*** Block opens ***

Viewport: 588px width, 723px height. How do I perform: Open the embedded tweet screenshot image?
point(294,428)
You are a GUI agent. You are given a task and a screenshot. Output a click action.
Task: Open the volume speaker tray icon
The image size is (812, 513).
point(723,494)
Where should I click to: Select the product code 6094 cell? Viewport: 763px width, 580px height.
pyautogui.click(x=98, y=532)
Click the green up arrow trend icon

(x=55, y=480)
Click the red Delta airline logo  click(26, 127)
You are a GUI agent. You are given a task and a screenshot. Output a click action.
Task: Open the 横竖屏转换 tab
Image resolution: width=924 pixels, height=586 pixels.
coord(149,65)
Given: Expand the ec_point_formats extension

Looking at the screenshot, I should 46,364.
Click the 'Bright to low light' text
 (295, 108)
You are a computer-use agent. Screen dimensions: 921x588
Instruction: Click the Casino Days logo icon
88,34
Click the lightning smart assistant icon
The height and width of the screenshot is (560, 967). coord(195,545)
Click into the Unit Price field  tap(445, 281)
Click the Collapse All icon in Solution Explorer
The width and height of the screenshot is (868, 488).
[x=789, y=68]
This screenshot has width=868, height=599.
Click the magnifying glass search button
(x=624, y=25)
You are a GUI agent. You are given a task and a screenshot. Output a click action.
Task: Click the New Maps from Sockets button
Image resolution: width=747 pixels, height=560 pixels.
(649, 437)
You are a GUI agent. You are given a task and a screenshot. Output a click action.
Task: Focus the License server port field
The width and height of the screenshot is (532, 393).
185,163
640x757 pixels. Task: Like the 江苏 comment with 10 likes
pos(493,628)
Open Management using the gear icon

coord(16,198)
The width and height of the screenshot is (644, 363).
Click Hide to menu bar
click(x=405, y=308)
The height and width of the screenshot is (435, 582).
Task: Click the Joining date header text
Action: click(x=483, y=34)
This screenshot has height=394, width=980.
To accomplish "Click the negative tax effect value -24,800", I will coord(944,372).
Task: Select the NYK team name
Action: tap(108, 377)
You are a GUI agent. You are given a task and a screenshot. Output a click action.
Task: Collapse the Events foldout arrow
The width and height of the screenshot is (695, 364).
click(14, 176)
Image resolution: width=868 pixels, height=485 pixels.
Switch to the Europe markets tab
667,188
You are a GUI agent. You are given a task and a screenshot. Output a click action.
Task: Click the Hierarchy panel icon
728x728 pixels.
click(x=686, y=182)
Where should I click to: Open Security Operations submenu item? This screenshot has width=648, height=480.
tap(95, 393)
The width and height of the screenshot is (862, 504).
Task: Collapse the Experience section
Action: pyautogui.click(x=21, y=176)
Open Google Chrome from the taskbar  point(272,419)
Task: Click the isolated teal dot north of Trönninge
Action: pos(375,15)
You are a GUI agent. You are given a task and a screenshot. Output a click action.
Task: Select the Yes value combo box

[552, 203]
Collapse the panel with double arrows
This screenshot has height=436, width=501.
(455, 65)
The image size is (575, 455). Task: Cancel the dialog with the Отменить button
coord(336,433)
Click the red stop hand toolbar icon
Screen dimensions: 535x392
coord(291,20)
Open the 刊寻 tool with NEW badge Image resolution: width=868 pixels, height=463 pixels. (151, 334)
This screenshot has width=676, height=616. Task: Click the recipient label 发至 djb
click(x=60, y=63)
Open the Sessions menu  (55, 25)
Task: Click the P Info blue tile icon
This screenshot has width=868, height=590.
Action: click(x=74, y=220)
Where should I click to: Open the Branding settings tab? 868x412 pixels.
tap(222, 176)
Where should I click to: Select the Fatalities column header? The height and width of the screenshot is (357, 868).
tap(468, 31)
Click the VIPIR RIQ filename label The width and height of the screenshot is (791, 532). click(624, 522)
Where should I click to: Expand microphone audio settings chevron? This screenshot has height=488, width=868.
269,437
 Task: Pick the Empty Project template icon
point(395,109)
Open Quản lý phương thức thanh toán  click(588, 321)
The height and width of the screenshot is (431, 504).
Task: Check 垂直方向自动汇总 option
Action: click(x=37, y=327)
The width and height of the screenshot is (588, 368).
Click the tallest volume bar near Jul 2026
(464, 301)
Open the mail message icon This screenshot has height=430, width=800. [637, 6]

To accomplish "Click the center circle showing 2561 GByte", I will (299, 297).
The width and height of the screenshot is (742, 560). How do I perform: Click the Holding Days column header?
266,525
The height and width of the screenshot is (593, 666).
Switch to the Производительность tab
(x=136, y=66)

*** Block closes ***

**TRY IT**
Collect from the data above every line that includes "panel".

**OUTPUT FOR THIS EXERCISE**
Task: Click the Hierarchy panel icon
Collapse the panel with double arrows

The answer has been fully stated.